_Provided data:_

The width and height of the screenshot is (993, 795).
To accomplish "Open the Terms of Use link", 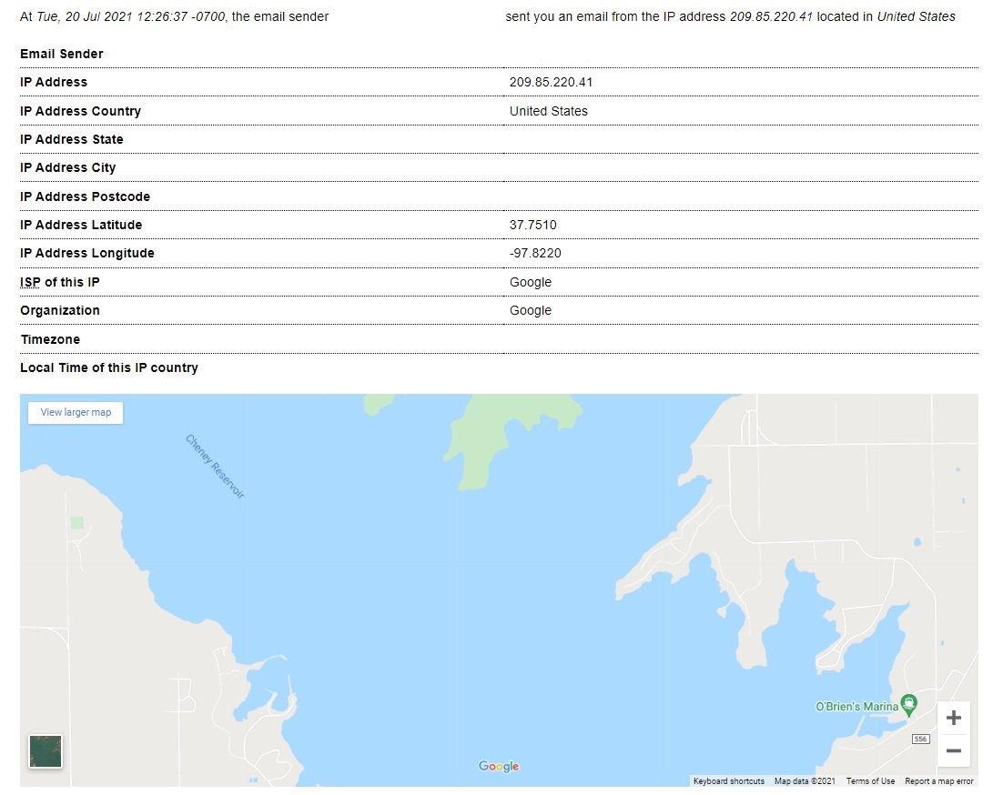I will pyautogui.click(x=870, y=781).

==

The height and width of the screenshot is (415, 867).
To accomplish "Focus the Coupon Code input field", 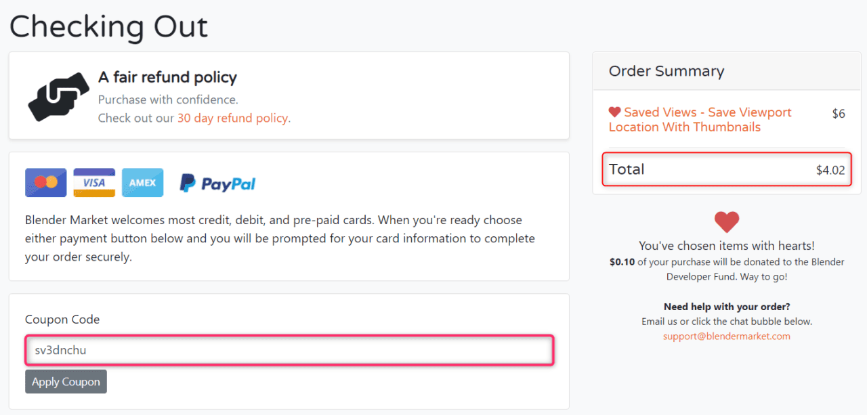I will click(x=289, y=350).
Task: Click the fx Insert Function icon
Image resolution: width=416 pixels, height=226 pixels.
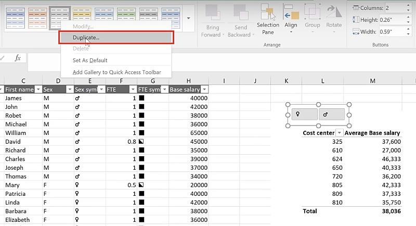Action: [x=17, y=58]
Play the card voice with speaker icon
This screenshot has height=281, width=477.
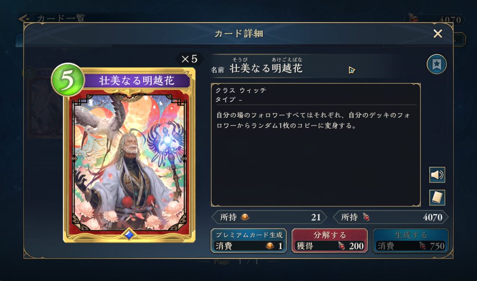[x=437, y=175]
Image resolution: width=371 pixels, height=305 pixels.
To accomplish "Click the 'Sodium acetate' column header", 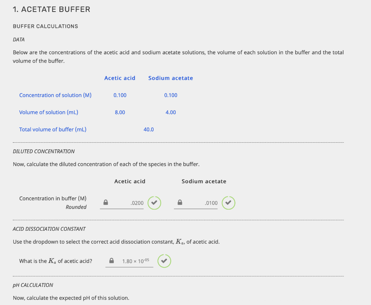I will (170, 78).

_Directions:_ The answer must consist of every line in the records above that contains the word "icon".

_Worked solution:_
Task: Click the fx Insert Function icon
Play the card voice with speaker icon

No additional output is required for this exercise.